Estratto ->
_____

Nuovo bonus in busta paga: chi può ricevere un aumento ogni mese

Marco apre la busta paga di gennaio e nota qualcosa di diverso. L’importo netto è leggermente più alto del solito, circa 80 euro in più. Non si tratta di straordinari o premi aziendali, ma di una nuova misura fiscale pensata proprio per aumentare il reddito mensile di molti lavoratori dipendenti.

Come funziona il nuovo aumento in busta paga

Dal 2026 entra in vigore una detrazione fiscale annua di 1.000 euro, introdotta per ridurre il cosiddetto cuneo fiscale, cioè la differenza tra quanto paga il datore di lavoro e quanto il dipendente riceve effettivamente. Chi rientra nella fascia principale vede l’effetto direttamente nello stipendio.

_____

Dati di ingresso ->
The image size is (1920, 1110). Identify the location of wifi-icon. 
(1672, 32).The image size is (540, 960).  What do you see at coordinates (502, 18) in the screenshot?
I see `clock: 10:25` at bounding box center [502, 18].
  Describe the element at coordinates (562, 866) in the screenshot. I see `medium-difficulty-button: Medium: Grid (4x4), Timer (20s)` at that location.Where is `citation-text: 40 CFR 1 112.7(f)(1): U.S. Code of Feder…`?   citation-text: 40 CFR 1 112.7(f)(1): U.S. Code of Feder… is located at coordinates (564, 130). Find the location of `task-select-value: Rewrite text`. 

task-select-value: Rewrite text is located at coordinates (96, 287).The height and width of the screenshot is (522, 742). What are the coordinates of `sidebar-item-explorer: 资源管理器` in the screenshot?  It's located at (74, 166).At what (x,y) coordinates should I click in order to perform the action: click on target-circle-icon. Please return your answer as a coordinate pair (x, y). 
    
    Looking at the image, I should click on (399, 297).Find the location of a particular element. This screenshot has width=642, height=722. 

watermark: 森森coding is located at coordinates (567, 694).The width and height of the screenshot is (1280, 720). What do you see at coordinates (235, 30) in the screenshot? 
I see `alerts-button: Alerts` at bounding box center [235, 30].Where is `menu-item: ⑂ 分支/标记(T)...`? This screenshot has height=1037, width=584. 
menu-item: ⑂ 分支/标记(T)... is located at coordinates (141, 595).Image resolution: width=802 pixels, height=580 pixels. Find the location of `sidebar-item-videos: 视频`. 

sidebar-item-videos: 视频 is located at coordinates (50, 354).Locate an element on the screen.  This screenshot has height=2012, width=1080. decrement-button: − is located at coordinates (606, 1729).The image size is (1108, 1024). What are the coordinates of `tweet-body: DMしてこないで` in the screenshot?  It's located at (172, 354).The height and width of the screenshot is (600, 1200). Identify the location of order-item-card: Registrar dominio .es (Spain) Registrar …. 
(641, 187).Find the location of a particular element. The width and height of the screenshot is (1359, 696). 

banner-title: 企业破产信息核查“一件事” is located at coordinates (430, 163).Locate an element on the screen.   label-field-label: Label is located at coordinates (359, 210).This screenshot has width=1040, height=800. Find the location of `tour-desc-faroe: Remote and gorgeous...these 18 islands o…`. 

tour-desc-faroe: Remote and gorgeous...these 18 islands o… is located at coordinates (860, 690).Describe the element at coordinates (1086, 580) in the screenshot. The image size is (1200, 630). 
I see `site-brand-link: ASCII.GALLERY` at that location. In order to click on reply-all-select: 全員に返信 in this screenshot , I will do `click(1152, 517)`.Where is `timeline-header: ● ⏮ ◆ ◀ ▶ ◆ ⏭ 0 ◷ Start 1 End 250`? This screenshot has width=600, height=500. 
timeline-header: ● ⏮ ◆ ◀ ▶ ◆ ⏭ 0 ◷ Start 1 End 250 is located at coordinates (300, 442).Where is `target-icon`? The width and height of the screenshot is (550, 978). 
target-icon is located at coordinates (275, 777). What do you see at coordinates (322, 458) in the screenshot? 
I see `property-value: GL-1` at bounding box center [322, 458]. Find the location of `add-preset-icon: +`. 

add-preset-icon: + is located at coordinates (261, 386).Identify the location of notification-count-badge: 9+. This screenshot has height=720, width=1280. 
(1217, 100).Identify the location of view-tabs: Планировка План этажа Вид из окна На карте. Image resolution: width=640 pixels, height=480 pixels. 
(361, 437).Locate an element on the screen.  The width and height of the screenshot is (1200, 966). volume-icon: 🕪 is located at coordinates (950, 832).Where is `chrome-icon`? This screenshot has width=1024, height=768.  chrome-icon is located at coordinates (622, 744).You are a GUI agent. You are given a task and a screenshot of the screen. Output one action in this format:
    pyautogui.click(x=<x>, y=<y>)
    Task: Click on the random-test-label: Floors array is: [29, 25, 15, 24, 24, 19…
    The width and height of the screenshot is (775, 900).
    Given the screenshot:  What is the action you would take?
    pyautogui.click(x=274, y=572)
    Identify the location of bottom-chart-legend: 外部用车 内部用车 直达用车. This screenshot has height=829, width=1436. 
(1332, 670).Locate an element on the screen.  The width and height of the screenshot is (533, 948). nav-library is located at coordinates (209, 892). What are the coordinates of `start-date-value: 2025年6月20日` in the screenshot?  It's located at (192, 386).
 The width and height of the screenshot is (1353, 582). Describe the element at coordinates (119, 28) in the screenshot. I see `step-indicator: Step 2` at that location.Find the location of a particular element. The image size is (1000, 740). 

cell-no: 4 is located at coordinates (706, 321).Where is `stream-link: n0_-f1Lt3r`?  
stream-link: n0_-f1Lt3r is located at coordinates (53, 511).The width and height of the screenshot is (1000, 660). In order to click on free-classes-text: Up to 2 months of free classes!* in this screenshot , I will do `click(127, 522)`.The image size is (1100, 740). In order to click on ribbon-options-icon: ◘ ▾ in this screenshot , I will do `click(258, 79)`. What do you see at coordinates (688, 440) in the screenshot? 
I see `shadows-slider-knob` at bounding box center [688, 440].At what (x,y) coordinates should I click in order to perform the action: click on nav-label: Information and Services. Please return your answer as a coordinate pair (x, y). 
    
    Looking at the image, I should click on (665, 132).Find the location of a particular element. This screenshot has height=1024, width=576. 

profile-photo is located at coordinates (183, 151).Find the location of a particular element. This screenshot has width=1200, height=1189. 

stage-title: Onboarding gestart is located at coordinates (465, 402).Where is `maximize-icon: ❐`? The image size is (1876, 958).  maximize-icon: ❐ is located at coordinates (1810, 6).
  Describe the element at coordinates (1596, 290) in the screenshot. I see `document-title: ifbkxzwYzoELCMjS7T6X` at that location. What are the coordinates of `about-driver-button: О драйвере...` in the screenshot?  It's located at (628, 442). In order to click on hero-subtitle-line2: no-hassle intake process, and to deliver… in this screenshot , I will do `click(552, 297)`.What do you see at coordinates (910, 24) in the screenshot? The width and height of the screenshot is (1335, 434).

_____

Compiti da svolgere ->
(A) Trascriva il passo del testo sul nuovo bonus in busta paga da "Nuovo bonus in" a "direttamente nello stipendio.".
(B) Prosegua il testo sul nuovo bonus in busta paga dal punto in cui si interrompe.

Compiti svolti ->
(A)
Nuovo bonus in busta paga: chi può ricevere un aumento ogni mese

Marco apre la busta paga di gennaio e nota qualcosa di diverso. L’importo netto è leggermente più alto del solito, circa 80 euro in più. Non si tratta di straordinari o premi aziendali, ma di una nuova misura fiscale pensata proprio per aumentare il reddito mensile di molti lavoratori dipendenti.

Come funziona il nuovo aumento in busta paga

Dal 2026 entra in vigore una detrazione fiscale annua di 1.000 euro, introdotta per ridurre il cosiddetto cuneo fiscale, cioè la differenza tra quanto paga il datore di lavoro e quanto il dipendente riceve effettivamente. Chi rientra nella fascia principale vede l’effetto direttamente nello stipendio.

(B)
In termini pratici significa:

  • Reddito lordo tra 20.001 e 32.000 euro
    aumento di circa 1.000 euro netti l’anno, cioè circa 83 euro al mese.

  • Reddito tra 32.001 e 40.000 euro
    la detrazione si riduce gradualmente, fino ad azzerarsi.

Questa misura si inserisce nel sistema dell’IRPEF, l’imposta sul reddito delle persone fisiche, che viene trattenuta direttamente in busta paga.

Molti consulenti del lavoro fanno notare che il vantaggio è particolarmente evidente per chi si trova nella fascia 20–32 mila euro, perché riceve l’intera detrazione senza riduzioni.

Altri vantaggi fiscali previsti nel 2026

Oltre alla nuova detrazione, alcune misure fiscali possono aumentare ulteriormente il netto percepito:

  • Riduzione dell’aliquota dal 35% al 33% per redditi tra 28.000 e 50.000 euro, con un risparmio indicativo tra 140 e 440 euro annui.
  • Premi di produttività tassati all’1% fino a 5.000 euro l’anno nel biennio 2026–2027.
  • Fringe benefit aziendali esenti fino a 1.000 euro, che possono arrivare a 2.000 euro per lavoratori con figli a carico.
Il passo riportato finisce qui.